» PROBLEM DESCRIPTION
After locating the line with "You are a GUI", repeat it and every following line to the end of the listing, exactly. Omit the pictures.

» SUPPLIED INFORMATION
#####

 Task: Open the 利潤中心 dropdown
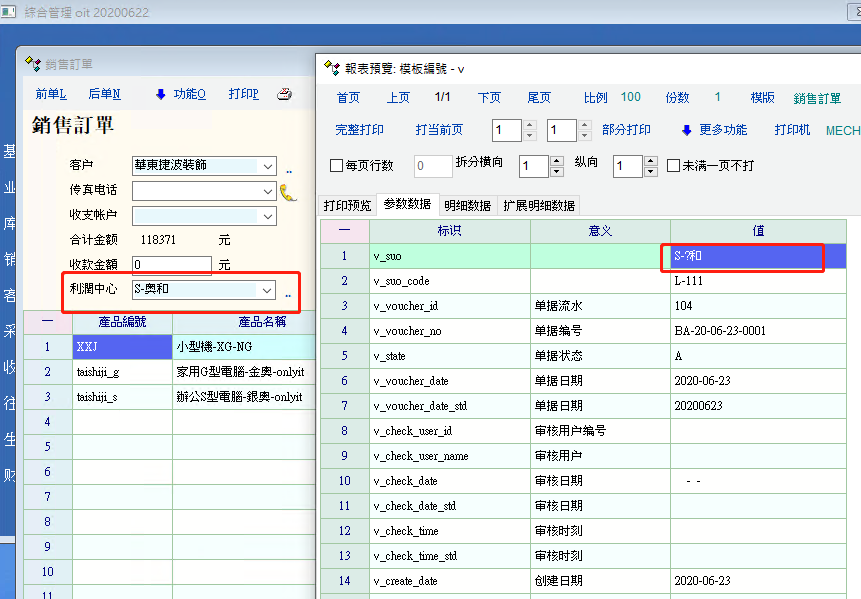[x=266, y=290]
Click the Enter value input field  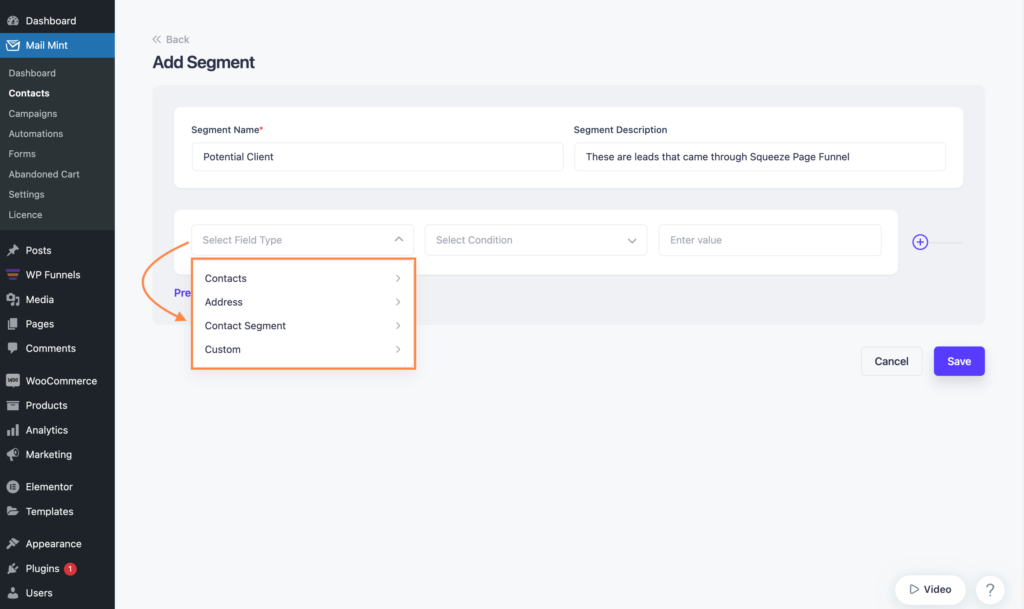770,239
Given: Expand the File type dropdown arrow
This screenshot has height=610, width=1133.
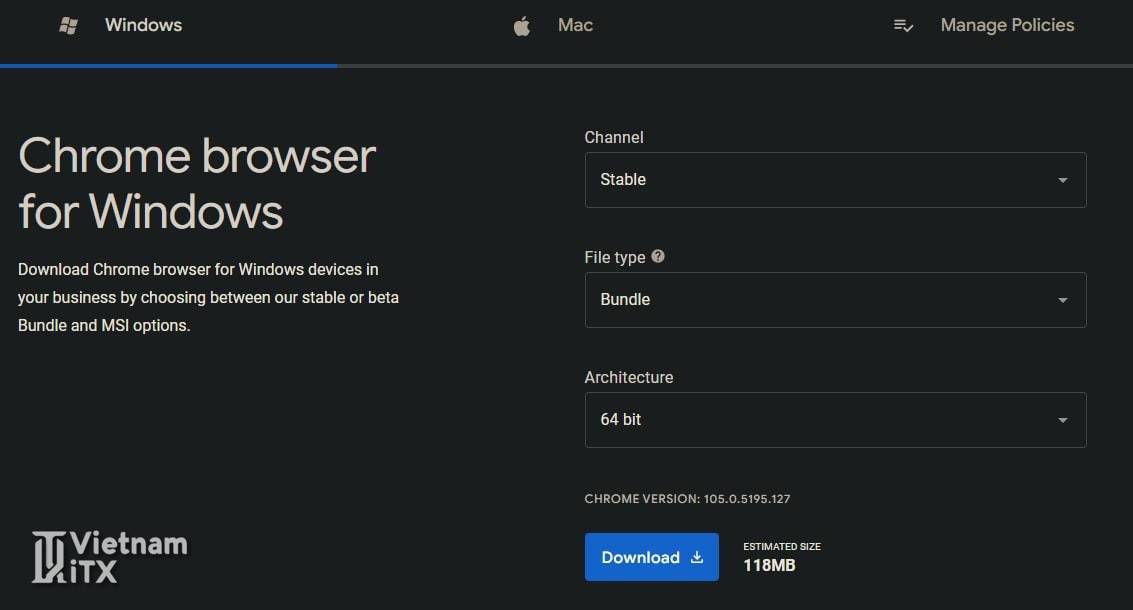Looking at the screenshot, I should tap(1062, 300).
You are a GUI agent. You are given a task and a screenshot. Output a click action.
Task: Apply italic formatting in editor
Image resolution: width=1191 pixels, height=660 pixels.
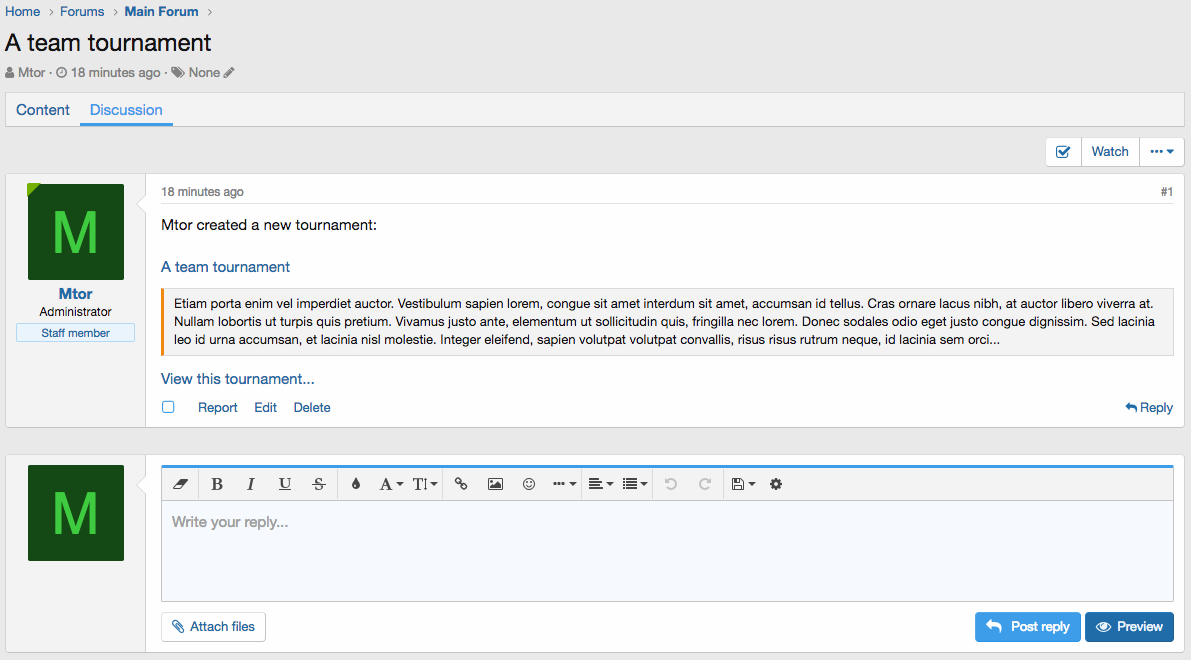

#####

» WRITTEN ANSWER
You are a GUI agent. You are given a task and a screenshot. Output a click action.
Task: Apply italic formatting in editor
Image resolution: width=1191 pixels, height=660 pixels.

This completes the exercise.